#### [INPUT DATA]
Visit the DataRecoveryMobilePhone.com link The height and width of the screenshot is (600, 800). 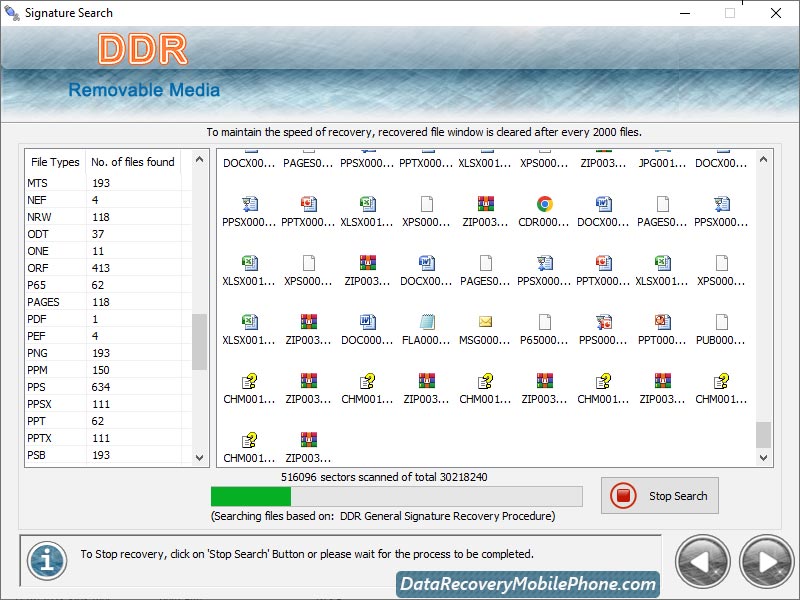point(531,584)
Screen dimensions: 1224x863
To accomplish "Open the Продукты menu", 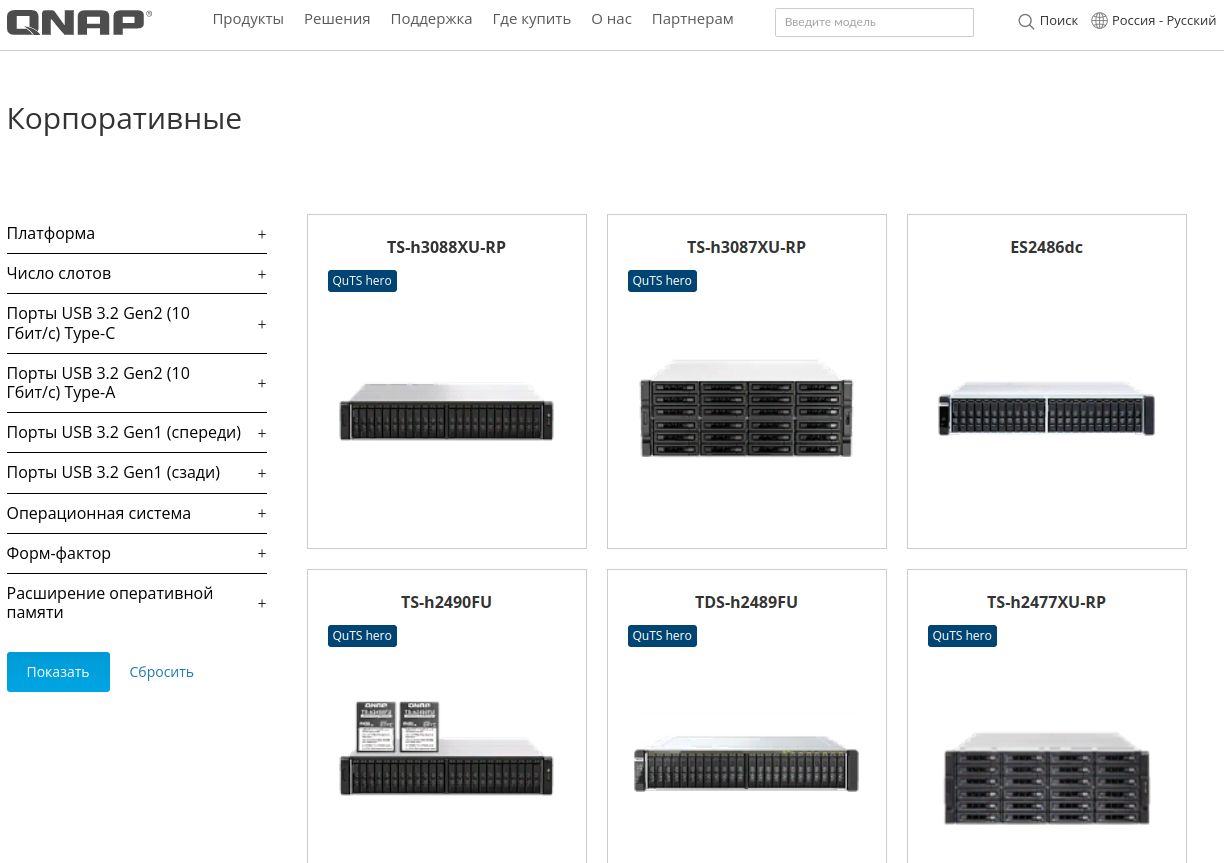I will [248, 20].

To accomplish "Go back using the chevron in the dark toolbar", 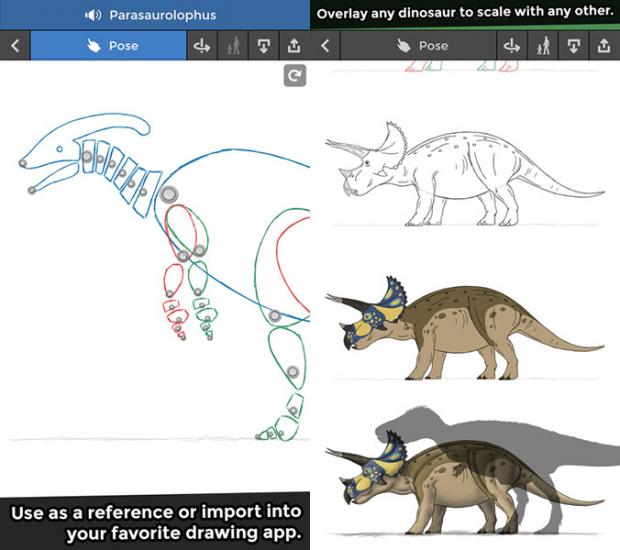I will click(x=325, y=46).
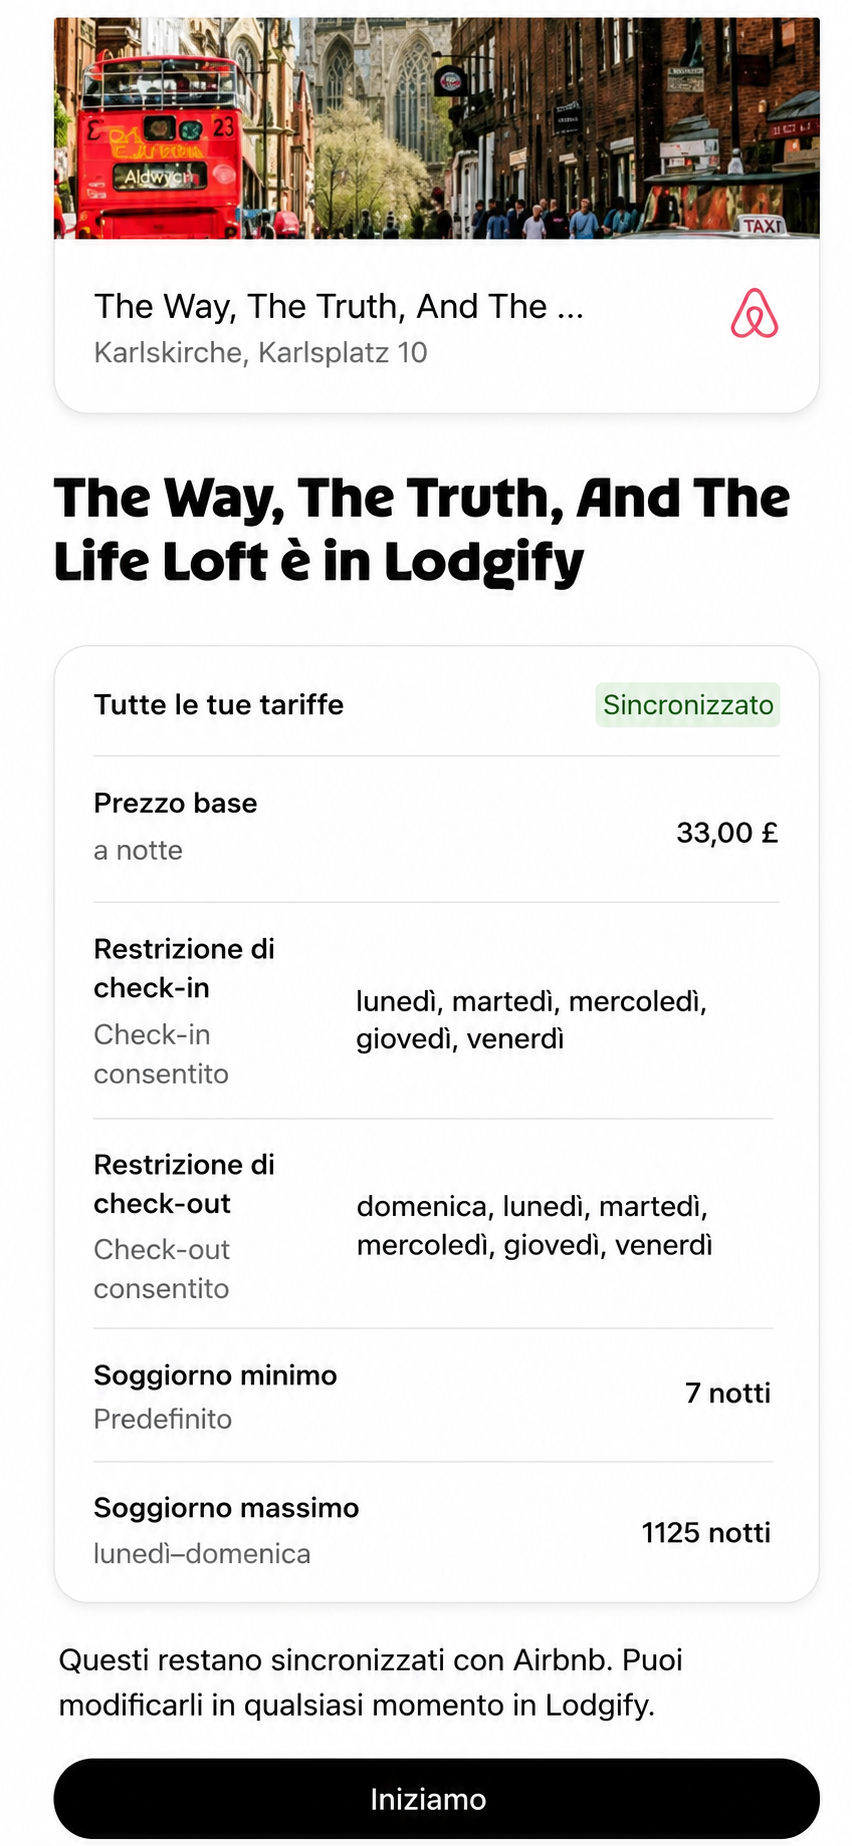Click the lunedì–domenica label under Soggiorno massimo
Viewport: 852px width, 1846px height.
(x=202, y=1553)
==
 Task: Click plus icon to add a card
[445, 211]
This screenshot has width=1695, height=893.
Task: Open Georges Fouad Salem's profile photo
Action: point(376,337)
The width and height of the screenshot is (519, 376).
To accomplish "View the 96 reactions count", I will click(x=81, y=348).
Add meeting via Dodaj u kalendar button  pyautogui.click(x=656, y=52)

#### [ASSIGNMENT]
Above are the records; copy exactly the lines from the line with "Task: Click plus icon to add a card" through the line with "Add meeting via", both included.

#### [COMPLETED TASK]
 Task: Click plus icon to add a card
[445, 211]
This screenshot has width=1695, height=893.
Task: Open Georges Fouad Salem's profile photo
Action: point(376,337)
The width and height of the screenshot is (519, 376).
To accomplish "View the 96 reactions count", I will click(x=81, y=348).
Add meeting via Dodaj u kalendar button  pyautogui.click(x=656, y=52)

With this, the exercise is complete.